*CHALLENGE 1*.
Could you reproduce the post about teaching Latin below word for word, everything from "Reflections on Teaching" down to "turned things around."?
*CHALLENGE 2*.
In the Latin teaching post below, what did the writer spend the rest of the school year doing after finding out about Comprehensible Input?
*CHALLENGE 3*.
Pick up the post on teaching Latin below after its final sentence and keep writing it.

*SOURCE TEXT*.
Reflections on Teaching 3


This week’s guest post comes courtesy of Eleanor Arnold, a Latin teacher in Athol, MA.  She has some frank and honest reflections on her first year teaching struggles and how she turned things around.


My first year as a high school Latin teacher was a trainwreck. The kids and I were both miserable. They hated Latin, and I was starting to hate Latin too. I was trying to teach Latin the way I had learned it and successfully taught it as a graduate student through charts, parsing and translating. But for these students and in this setting- rural poverty, students with little or no expectation of going to college- it just wasn’t working. A more experienced teacher would have handled things better, but they got me instead.
Midway through the year, I found out about Comprehensible Input, which you can learn more about at LIMEN. I spent the rest of the school year going to workshops, reading blogs, and experimenting. Things improved.  Basically, the goal of every activity is the same: expose students to Latin they can understand.
To ensure understanding, the idea is to “shelter vocabulary” tightly to a small group of words that have the highest frequency in Latin literature. The students have the time to internalize the words, rather than “learning” them for a quiz and then forgetting. There’s no “hard grammar” anymore. I taught indirect statement in Latin I by presenting it in conversation every day for a week, and they have no problem understanding it now. They memorized noun and verb endings, but our goal is always comprehension, not production or identification. When we read in our native languages, we don’t think about the grammar or play “find the verb.” We just read, and pictures appear in our minds. I want my students to experience that with Latin, and bit by bit they’re getting there.

*DATA*.
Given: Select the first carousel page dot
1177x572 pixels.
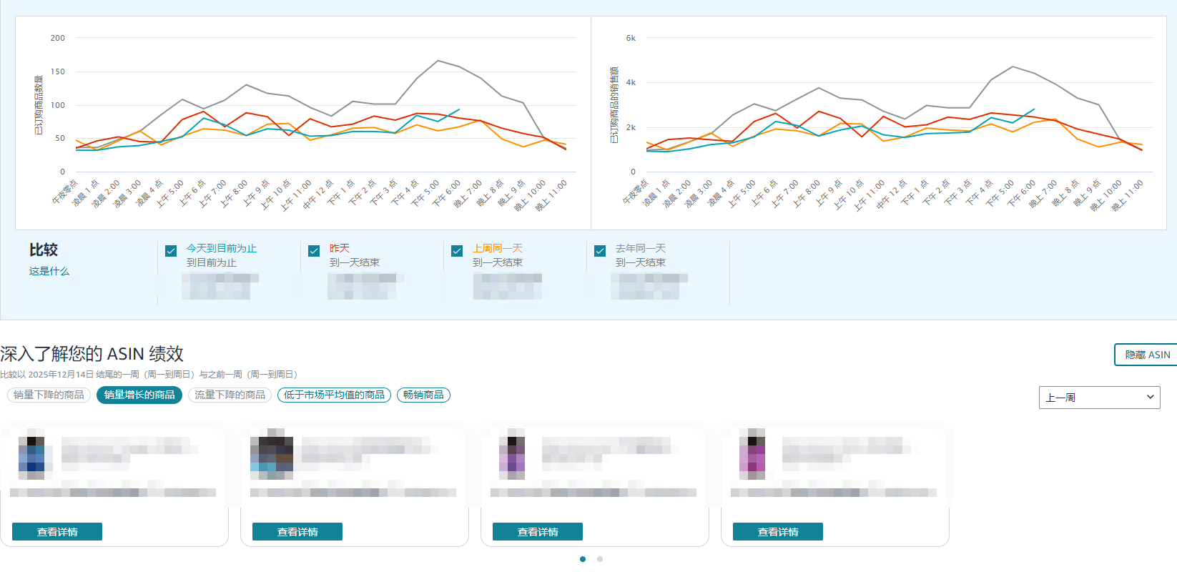Looking at the screenshot, I should (x=583, y=559).
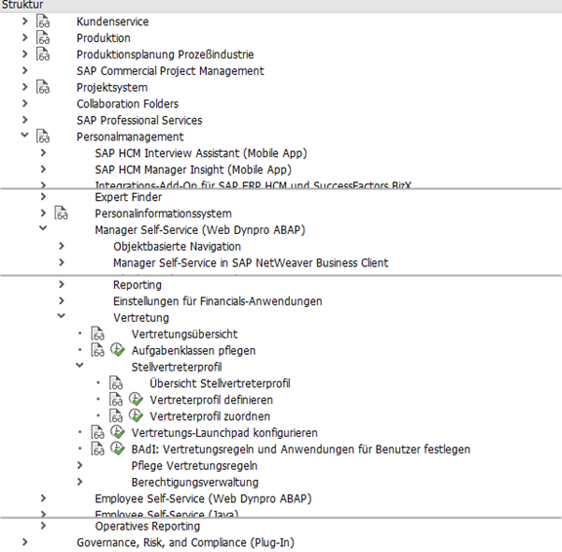Open documentation icon next to Projektsystem
Image resolution: width=562 pixels, height=552 pixels.
pos(43,88)
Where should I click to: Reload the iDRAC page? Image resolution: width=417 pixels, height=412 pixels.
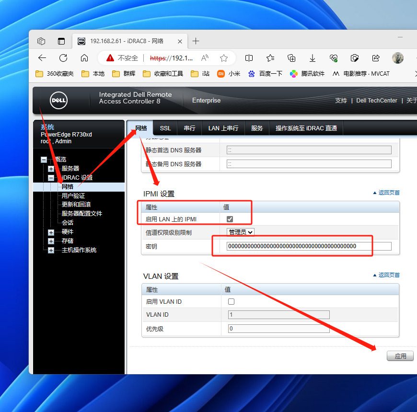[63, 58]
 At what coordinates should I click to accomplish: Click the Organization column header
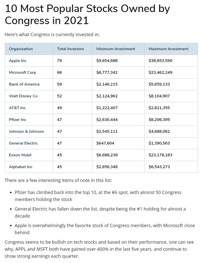[21, 49]
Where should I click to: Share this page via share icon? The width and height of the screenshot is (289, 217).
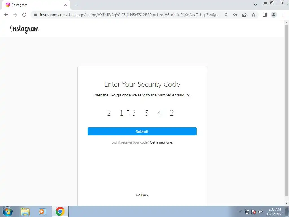(244, 15)
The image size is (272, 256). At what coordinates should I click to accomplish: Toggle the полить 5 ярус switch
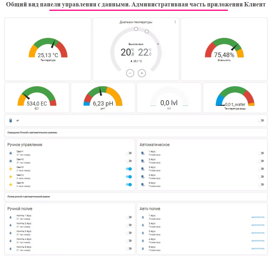(x=129, y=248)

*EXPECTED ANSWER 1*.
Reflections on Teaching 3


This week’s guest post comes courtesy of Eleanor Arnold, a Latin teacher in Athol, MA.  She has some frank and honest reflections on her first year teaching struggles and how she turned things around.

*EXPECTED ANSWER 2*.
Going to workshops, reading blogs, and experimenting.

*EXPECTED ANSWER 3*.
You don’t have to use spoken Latin to do CI, but it helps. The more I speak with my students, the better they read. It’s as simple as that. For me, a wonderful side effect of speaking Latin is that I get to engage with the language I love in a totally new way, and my Latin is improving as a result.  You also don’t really have to be very good Latin speaker to use it in a Latin I classroom, but I find that the more I do it, the better I want to become.
I have had to let go of a lot of things I believed in. I don’t worry as much about accuracy any more, so long as my students understand the gist. Assessments are totally different: they’re based on comprehension, not translation. The goal now isn’t to parse, but to actually read. Because we’re not working on a word-for-word level, I can help struggling students without it feeling like cheating. When a student gets something almost right, I can celebrate with them instead of chastening them because the tense was slightly off.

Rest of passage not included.